→ **Available data**:
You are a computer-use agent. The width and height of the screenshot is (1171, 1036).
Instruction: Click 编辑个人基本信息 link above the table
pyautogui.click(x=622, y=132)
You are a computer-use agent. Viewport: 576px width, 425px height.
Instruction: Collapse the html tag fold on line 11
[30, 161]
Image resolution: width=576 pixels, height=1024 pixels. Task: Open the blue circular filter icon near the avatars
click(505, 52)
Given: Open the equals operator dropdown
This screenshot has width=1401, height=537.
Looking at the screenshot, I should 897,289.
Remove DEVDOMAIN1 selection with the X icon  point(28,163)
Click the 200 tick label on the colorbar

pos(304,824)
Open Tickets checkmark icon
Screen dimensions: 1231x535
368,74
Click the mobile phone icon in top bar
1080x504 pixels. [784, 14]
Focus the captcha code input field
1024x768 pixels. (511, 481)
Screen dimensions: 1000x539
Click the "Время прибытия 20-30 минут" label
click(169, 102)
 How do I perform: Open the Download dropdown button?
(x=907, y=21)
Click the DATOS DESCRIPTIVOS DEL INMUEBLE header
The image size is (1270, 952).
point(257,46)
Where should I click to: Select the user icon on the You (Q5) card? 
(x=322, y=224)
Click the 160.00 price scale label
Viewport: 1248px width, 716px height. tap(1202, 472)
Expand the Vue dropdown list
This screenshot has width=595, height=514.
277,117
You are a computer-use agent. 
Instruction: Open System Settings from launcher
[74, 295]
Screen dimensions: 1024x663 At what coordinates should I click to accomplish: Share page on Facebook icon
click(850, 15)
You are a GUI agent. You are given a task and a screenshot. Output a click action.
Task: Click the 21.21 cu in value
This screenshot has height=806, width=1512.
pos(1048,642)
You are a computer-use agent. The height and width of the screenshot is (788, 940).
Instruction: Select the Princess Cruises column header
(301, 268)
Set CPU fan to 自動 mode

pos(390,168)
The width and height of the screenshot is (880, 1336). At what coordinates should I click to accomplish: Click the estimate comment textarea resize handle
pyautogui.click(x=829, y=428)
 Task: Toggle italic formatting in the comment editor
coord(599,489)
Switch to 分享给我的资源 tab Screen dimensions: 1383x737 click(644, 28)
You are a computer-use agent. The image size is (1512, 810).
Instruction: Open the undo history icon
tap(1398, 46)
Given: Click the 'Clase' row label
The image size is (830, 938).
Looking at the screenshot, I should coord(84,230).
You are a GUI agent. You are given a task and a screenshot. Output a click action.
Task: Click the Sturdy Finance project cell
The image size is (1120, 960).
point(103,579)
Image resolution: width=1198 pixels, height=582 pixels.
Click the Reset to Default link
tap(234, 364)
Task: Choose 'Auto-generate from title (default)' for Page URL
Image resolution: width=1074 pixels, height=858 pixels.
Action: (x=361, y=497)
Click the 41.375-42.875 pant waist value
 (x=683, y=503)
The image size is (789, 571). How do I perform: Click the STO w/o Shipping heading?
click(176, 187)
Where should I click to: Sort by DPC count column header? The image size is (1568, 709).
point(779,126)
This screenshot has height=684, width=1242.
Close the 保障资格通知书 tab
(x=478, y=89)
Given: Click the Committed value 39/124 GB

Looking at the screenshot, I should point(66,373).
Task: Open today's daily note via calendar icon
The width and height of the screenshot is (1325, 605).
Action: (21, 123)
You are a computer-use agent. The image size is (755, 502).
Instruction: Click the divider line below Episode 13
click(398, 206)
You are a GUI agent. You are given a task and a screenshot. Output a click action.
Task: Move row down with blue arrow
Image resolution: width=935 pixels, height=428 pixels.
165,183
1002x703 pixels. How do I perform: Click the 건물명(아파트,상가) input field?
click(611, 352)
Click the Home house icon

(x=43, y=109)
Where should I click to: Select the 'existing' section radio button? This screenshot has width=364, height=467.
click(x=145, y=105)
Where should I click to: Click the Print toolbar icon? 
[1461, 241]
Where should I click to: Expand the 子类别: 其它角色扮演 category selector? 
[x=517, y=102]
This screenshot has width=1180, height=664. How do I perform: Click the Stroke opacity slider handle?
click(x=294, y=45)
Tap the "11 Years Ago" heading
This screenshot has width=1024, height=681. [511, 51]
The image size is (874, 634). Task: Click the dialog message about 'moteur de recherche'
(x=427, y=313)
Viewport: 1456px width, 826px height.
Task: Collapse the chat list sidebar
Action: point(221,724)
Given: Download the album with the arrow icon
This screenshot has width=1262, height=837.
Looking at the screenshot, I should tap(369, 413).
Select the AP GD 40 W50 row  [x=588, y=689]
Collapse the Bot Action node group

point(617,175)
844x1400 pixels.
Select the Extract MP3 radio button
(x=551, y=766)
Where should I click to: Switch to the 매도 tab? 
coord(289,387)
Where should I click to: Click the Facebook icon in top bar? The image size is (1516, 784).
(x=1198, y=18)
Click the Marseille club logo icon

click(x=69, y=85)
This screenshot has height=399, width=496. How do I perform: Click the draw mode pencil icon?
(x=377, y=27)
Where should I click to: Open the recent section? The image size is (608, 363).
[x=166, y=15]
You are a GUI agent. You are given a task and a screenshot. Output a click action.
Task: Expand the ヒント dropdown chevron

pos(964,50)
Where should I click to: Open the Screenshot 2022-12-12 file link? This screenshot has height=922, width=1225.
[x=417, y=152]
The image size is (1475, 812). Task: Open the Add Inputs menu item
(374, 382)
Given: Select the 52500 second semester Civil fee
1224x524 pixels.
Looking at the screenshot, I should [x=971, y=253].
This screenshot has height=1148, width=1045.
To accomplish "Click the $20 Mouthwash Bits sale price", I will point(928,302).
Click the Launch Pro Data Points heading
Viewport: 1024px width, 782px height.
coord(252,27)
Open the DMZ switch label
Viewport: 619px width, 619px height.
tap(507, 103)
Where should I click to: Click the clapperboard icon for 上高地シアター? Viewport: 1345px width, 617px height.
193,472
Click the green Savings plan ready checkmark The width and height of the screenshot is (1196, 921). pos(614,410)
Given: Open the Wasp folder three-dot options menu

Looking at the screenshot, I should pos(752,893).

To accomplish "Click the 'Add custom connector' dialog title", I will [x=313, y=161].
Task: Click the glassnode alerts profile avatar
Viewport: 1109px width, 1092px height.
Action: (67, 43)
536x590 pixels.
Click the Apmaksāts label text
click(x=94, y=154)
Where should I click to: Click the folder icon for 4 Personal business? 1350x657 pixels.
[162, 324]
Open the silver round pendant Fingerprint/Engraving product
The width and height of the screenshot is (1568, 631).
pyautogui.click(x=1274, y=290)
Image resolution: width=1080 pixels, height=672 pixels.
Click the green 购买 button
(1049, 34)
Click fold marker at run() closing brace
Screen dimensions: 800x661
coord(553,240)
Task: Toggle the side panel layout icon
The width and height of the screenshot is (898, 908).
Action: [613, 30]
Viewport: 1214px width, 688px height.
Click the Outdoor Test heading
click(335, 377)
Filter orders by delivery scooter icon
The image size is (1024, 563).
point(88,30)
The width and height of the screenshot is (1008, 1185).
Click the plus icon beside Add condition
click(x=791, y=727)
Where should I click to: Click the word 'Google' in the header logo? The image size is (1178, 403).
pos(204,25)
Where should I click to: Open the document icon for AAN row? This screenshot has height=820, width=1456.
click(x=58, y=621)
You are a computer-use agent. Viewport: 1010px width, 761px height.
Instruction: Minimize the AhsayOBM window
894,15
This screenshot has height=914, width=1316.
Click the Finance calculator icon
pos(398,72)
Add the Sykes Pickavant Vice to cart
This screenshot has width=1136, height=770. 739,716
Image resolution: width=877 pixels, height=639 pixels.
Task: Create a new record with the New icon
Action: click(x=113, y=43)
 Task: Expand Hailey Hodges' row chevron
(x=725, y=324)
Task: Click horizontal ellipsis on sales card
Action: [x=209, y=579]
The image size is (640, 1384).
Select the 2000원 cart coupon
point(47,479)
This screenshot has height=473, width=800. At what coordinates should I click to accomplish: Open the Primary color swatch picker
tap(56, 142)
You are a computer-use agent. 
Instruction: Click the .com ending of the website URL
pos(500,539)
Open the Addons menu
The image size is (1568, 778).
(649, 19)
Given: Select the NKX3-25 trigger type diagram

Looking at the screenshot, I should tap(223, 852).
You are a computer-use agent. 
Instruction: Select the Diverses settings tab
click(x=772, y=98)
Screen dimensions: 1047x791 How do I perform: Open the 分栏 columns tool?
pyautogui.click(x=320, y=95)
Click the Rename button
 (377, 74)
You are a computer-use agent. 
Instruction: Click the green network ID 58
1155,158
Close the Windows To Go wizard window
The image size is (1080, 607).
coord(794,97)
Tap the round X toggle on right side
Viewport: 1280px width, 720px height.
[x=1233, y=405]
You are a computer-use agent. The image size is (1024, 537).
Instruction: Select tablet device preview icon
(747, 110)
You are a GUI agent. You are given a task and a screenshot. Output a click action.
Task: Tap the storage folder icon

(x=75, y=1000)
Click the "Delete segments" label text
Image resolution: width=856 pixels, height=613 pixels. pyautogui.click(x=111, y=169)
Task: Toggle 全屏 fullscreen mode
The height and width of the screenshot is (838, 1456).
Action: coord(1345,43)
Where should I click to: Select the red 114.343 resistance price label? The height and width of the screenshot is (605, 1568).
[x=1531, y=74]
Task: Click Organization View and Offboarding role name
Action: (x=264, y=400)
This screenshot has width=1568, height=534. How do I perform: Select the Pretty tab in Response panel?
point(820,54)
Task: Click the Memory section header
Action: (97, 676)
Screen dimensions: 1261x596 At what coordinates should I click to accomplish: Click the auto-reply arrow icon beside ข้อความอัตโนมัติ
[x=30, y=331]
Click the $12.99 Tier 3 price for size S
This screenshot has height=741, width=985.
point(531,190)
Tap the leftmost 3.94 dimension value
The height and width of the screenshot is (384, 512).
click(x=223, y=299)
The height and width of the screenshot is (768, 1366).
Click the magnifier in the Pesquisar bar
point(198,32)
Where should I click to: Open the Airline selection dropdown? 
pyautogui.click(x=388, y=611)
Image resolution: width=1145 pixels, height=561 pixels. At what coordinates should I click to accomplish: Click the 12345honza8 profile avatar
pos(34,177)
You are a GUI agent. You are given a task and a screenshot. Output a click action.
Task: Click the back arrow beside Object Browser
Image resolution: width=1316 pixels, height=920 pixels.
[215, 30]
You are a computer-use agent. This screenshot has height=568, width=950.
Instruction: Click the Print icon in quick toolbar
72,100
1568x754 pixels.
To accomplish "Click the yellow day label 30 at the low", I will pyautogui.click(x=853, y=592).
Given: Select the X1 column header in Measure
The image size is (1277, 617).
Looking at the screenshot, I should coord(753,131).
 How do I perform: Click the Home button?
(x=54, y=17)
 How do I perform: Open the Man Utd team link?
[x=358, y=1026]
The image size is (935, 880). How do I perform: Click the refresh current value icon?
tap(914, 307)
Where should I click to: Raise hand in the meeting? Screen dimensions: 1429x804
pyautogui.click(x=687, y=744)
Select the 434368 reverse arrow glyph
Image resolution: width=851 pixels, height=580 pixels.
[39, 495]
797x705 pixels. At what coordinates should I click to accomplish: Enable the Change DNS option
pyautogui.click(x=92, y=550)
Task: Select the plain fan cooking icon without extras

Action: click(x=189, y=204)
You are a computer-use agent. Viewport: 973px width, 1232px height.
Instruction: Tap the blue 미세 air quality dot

→ **What needs to be done**:
Extract from the data every line where "checkmark" shows up.

→ **Exercise result**:
Open Tickets checkmark icon
Click the green Savings plan ready checkmark The width and height of the screenshot is (1196, 921). pos(614,410)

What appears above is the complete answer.